Transposition is the act of moving music from one key to another. This can affect how a song is heard, how chords function, and how melodies relate to the underlying scale. There are two primary kinds of transposition in music: parallel transposition and relative transposition.
A parallel transposition changes the scale being used while keeping the same starting note. For example, C major and C minor are parallel modes—they both start on C but have different notes and a different musical feel.
You can use the key selector in both Hookpad and the Theorytab database to apply a parallel transposition. This will change the notes of the song to fit the new scale, resulting in a different sound.
Below are two versions of “Let It Be” by The Beatles. The first is in C major. The second is after a parallel transposition to C minor.

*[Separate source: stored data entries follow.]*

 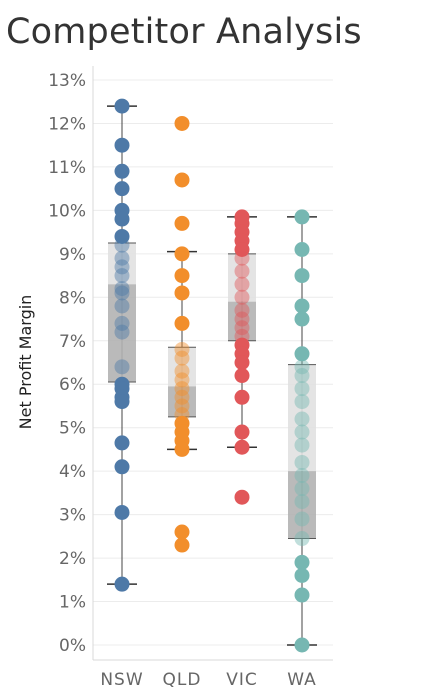 What do you see at coordinates (72, 516) in the screenshot?
I see `y-tick-label: 3%` at bounding box center [72, 516].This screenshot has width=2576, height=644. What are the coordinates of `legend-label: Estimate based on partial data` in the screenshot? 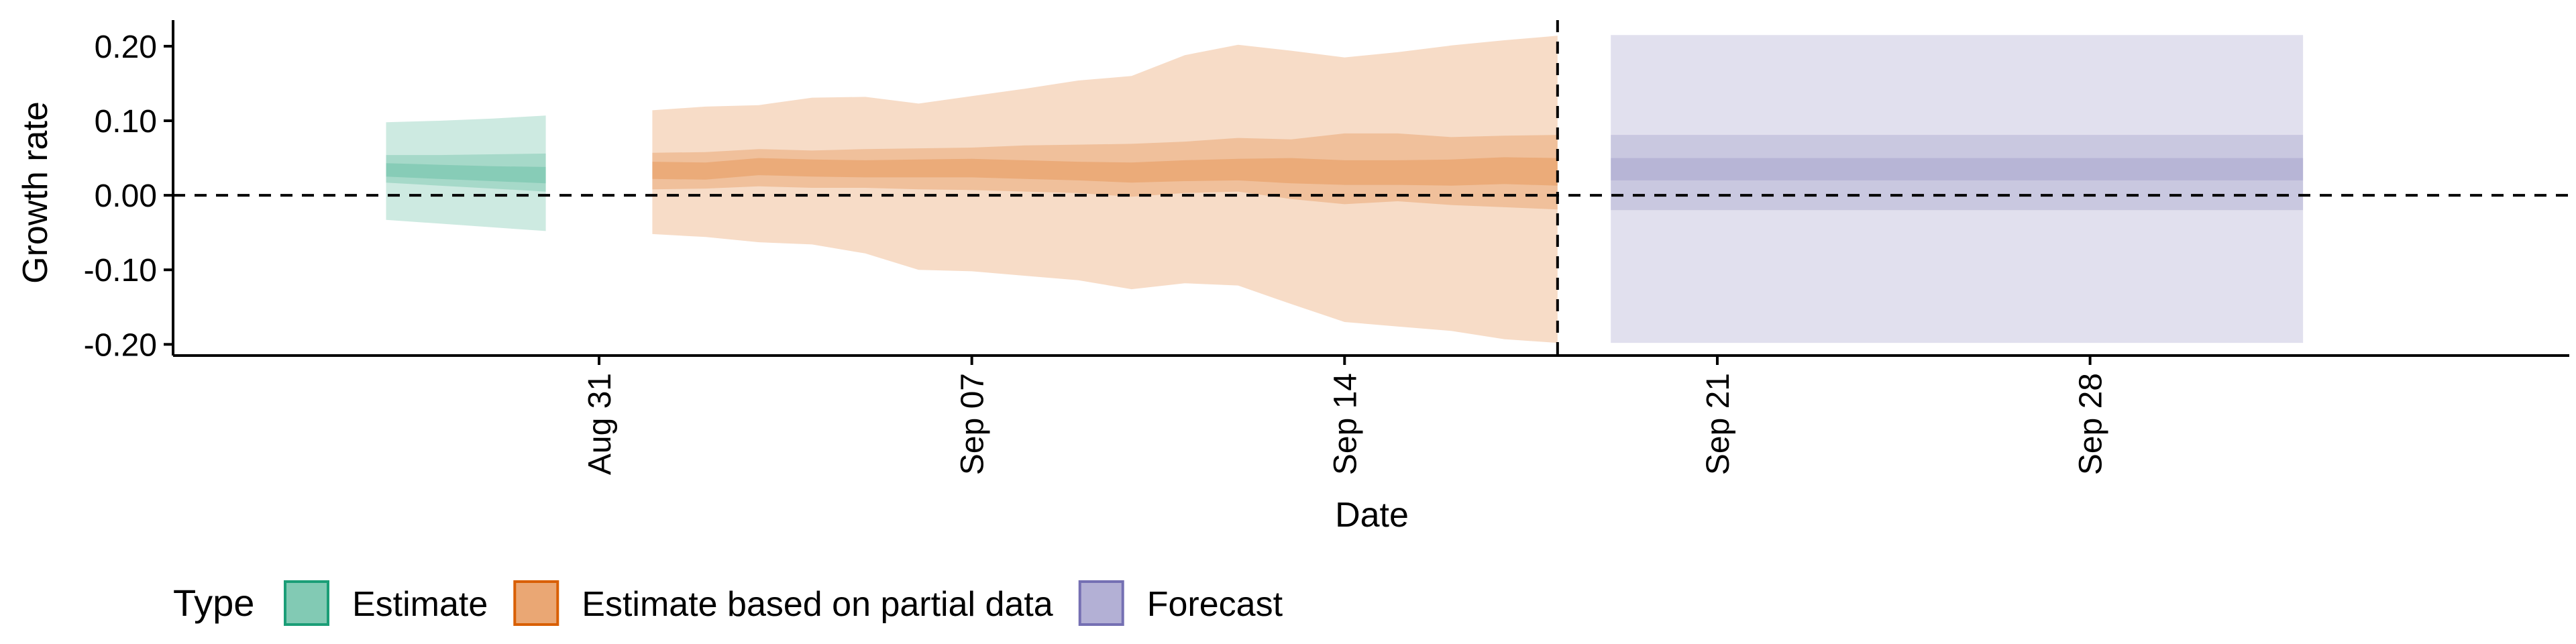 It's located at (817, 604).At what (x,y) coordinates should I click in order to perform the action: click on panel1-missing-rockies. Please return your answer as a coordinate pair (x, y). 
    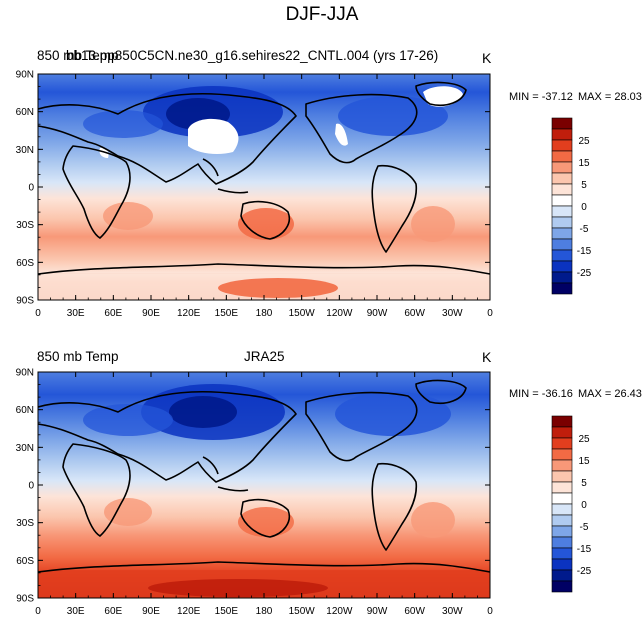
    Looking at the image, I should click on (342, 134).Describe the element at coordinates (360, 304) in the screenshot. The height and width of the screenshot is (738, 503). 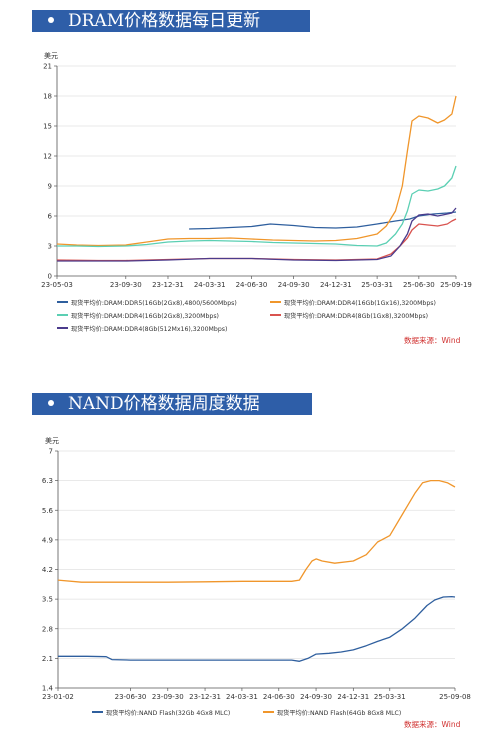
I see `legend-label: 现货平均价:DRAM:DDR4(16Gb(1Gx16),3200Mbps)` at that location.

A relative transposition keeps the same set of notes but changes which chord is treated as the tonal center. For example, C major and A minor use the exact same notes (all the white keys on a piano), but emphasize different home chords—C and A, respectively.

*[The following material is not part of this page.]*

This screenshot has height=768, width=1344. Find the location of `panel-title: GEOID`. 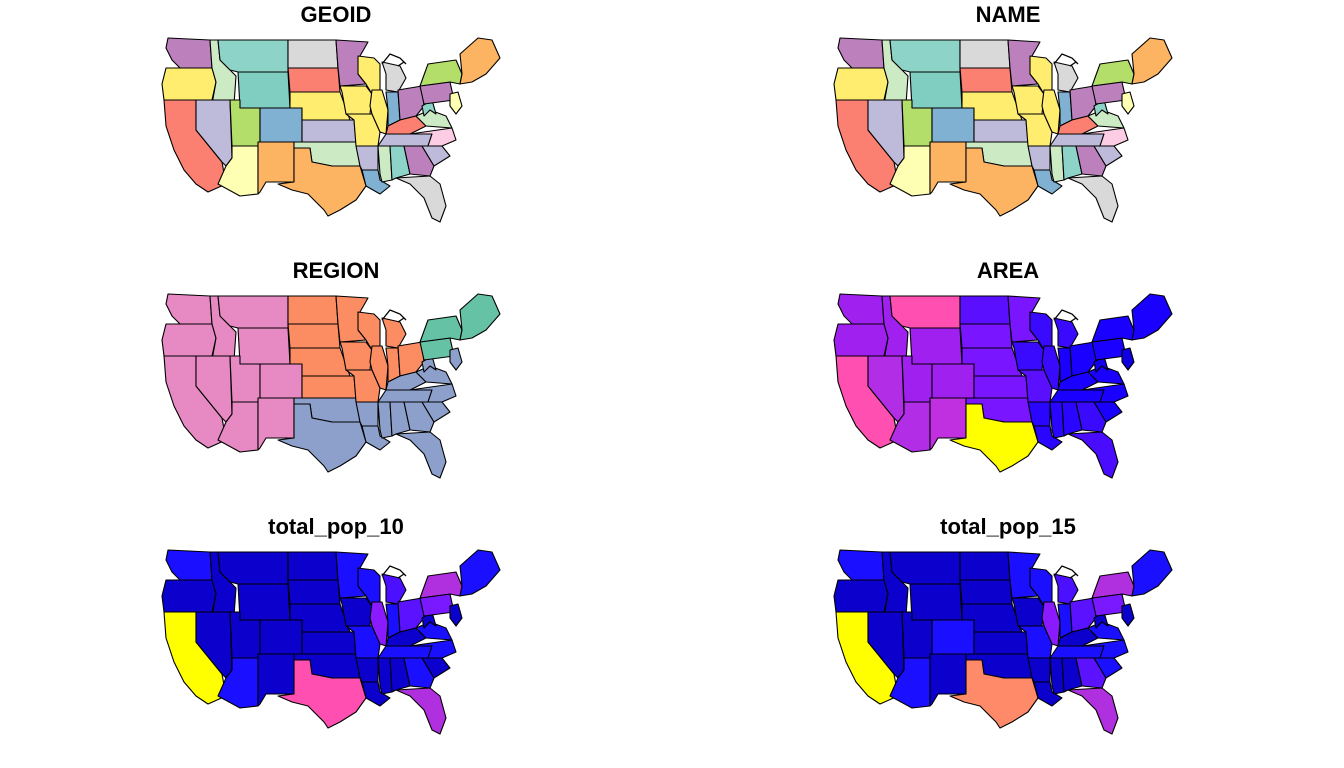

panel-title: GEOID is located at coordinates (336, 14).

Relative transposition is useful when you want to view a chord progression from a different harmonic perspective, without changing how it actually sounds.
Here’s the intro to “One of Us” by Joan Osborne, shown in the key of A minor. The progression is i → VI → III → VII.
If you transpose this song to its relative major (C major), the chords are relabeled but the sound remains unchanged. Now A minor becomes the vi chord in C major, and the progression becomes vi → IV → I → V.
This perspective reveals that the song actually shares the same chords as the classic I → V → vi → IV progression—just starting on vi instead of I. Relative transposition can thus expose familiar patterns hidden in unfamiliar contexts.